SUPPLIED MATERIAL:

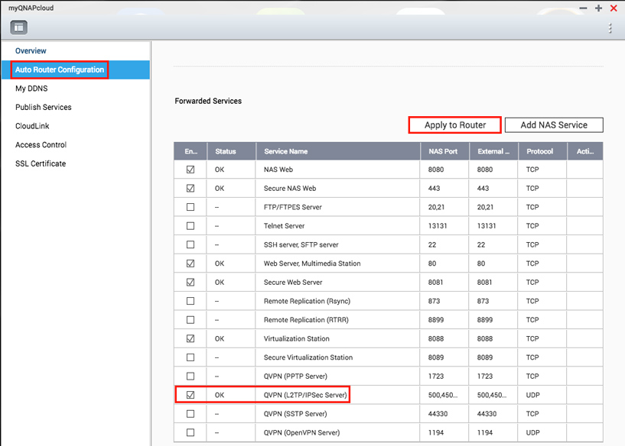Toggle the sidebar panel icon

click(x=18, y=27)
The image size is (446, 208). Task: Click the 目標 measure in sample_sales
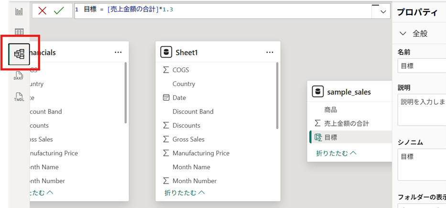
* * *
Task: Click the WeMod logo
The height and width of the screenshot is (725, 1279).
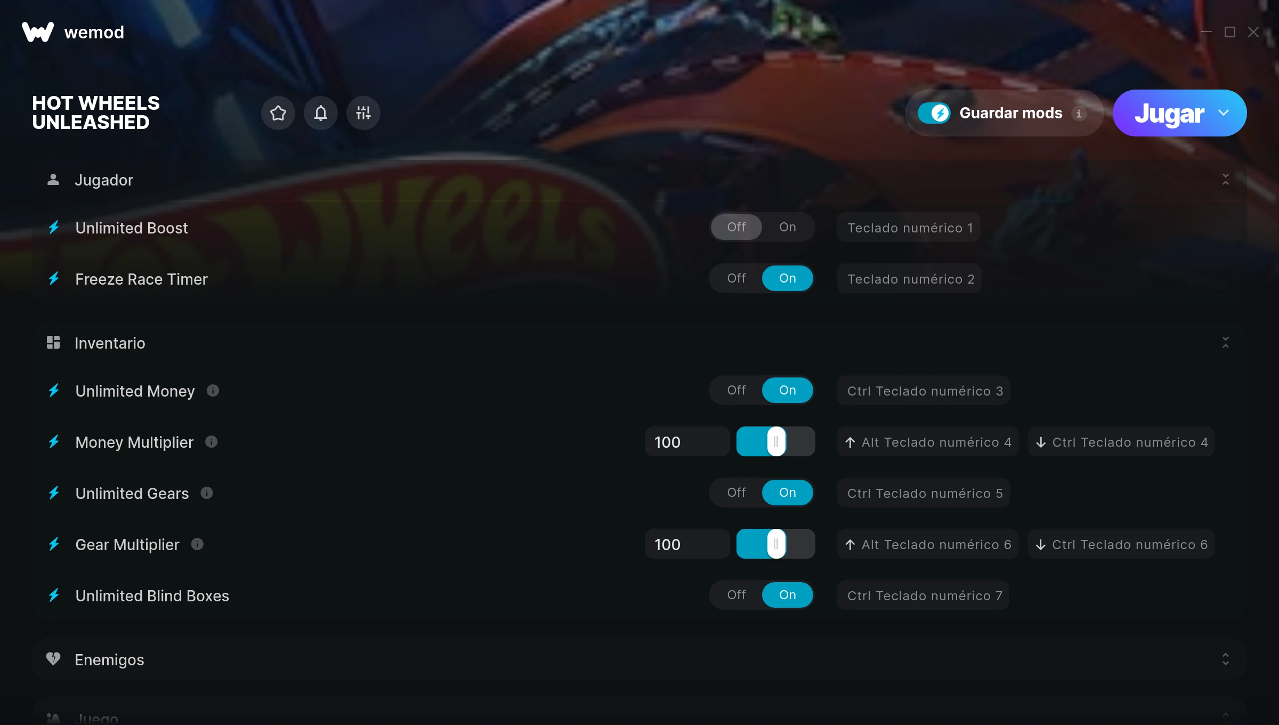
--
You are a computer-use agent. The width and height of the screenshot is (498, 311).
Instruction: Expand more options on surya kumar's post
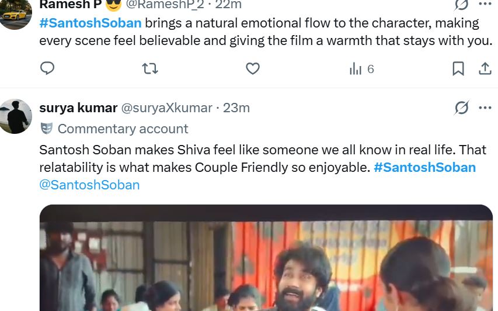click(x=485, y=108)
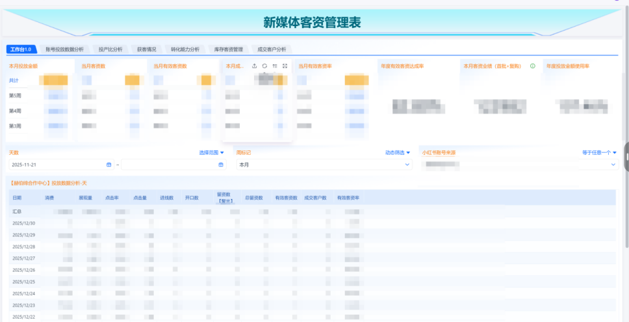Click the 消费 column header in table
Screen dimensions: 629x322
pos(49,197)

PROBLEM TO WORK ON: From the records above, transcribe exactly the run of lines that opens with the line holding "Task: Click the WeMod logo" and closes with the line holding "The height and", both included.

OUTPUT OF THE TASK:
Task: Click the WeMod logo
The height and width of the screenshot is (725, 1279).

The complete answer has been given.